И как справедливо констатировал Е.М. Тимофеев в 1922 году: «…Мы забыли, что в русской истории имеется предохранительный клапан: что русские трудовые элементы во все времена разрешали трудные проблемы своей жизни не тем, что становились лицом к лицу к своим классовым врагам, а тем, что уходили от него». Таким образом, источник длительного существования советской власти не столько во всенародной поддержке ее (как это всегда утверждалось официальной пропагандой), но и в этом эскапизме, свойственном русскому народу.
И еще одно. Весной 1917 года знаменитый публицист В. Розанов в своем «Апокалипсисе нашего времени» восклицал: «Русь слиняла в два дня. Самое большее — в три. <…> она разом рассыпалась вся, до подробностей, до частностей».
В 1991 году мы снова пережили рассыпание режима, его институций, его идеологии, которые так же изжили себя и стали живыми трупами, которым уже никто не верил. Как справедливо утверждал М. Вишняк в 1931 году: «Как и абсолютизм на Западе, абсолютизм в России начал падать задолго до окончательного своего ниспровержения. Он стал разлагаться фактически гораздо раньше своего крушения de jure».
Что царский, что советский режим потому так стремительно и рухнули, что на их защиту практически никто и не встал, что они уже были живыми трупами, они год за годом, месяц за месяцем постепенно умирали в головах людей, в глазах различных классов и слоев общества. На этих примерах можно сказать, что в России режимы не столько свергают, сколько они сгнивают до основания сами и падают неожиданно для современников.
Но, по всей видимости, подобное сгнивание существующего режима (или даже скорее его наследника) до основания и падение его в головах людей — только дело времени.

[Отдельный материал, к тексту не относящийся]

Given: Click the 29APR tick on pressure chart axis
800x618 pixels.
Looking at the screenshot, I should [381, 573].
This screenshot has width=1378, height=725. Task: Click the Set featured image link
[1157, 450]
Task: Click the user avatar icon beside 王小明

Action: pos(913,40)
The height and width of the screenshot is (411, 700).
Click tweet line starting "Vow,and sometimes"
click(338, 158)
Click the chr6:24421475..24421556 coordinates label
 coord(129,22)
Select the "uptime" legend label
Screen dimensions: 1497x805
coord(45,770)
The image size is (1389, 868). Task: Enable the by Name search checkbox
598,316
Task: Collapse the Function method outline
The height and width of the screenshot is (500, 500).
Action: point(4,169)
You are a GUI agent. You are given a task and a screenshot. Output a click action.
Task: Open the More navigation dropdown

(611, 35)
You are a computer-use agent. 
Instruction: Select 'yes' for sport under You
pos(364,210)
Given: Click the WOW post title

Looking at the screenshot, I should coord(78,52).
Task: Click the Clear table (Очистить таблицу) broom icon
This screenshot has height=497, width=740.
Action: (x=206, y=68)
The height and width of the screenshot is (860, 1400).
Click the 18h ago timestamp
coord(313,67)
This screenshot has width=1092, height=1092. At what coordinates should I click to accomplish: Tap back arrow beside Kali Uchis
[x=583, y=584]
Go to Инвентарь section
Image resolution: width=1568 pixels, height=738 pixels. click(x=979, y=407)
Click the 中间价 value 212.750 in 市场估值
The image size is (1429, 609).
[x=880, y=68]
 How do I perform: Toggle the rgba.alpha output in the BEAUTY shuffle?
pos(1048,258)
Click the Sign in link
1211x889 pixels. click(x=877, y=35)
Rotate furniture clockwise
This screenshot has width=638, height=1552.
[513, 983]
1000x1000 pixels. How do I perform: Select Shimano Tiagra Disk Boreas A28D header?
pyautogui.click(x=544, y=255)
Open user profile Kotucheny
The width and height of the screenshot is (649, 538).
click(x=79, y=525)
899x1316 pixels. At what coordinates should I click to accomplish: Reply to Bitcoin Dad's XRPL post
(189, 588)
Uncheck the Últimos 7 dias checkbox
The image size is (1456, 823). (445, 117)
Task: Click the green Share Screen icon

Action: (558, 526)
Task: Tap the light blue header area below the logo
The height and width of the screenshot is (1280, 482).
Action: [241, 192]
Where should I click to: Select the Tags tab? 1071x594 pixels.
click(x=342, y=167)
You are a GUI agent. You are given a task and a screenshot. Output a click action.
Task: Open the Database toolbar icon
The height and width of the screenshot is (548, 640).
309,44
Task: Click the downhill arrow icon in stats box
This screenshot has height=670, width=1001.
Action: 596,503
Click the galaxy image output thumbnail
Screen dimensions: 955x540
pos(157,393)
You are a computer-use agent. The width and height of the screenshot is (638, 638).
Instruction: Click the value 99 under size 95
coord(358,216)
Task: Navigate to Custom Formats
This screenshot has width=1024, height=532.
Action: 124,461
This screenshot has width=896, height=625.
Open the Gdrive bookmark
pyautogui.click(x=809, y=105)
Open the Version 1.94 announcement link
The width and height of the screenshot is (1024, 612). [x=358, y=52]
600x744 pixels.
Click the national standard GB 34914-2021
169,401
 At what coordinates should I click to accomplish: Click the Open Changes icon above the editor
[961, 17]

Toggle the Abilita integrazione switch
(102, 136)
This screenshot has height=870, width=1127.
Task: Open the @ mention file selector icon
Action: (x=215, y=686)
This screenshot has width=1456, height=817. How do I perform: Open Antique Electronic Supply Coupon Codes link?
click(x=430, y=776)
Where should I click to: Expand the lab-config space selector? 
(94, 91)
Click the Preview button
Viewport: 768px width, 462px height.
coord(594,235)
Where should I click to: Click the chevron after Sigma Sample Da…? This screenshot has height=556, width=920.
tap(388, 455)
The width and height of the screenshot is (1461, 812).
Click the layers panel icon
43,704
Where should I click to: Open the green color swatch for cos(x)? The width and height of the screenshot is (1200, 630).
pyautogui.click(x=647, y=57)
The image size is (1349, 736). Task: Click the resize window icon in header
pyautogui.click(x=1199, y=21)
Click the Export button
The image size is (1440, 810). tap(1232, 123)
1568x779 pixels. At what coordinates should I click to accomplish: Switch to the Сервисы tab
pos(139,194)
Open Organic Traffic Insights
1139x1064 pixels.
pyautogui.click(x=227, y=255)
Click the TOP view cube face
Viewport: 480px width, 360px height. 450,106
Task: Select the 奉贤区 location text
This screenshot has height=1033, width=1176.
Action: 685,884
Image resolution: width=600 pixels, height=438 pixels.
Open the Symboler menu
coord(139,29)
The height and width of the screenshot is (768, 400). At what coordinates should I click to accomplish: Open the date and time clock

И этому будет способствовать то, что данный режим стремительно сжигает свои ресурсы и выжигает себя изнутри. Давным-давно, еще в советские времена я слышал, что на приборах сектор газа стратегических бомбардировщиков кончался форсажем, закрашенным красным. В боевых условиях самолет в режиме форсажа сможет быстрее выйти на рубеж пуска крылатых ракет, но из-за выгоревшего ресурса двигателей уже назад не вернется, даже если его не собьют.
Фото: Виктор Коротаев / Коммерсантъ
Нынешний режим долго еще смог бы находиться в воздухе, если бы не включил на рубеже 2011–2012 годов именно этот режим форсажа. Многократное усиление авторитарности и репрессивности режима, военные конфликты, «ура-патриотическая» пропаганда — это не свидетельство силы режима, а полет в режиме форсажа, который не может не закончиться его падением. Те из нас, кто помнит советское время семидесятых-восьмидесятых, прекрасно помнят, как многие быстро перестали верить в истертые слова и обветшалые лозунги, когда перед глазами были реальность (и элиты), совершенно им не соответствовавшие.
Когда это произойдет? Увы, мы можем видеть противоборствующие процессы, силы и тенденции, но предугадать их силу и глубину предстоящих изменений, четко увидеть рисунок и сроки событий мы не можем.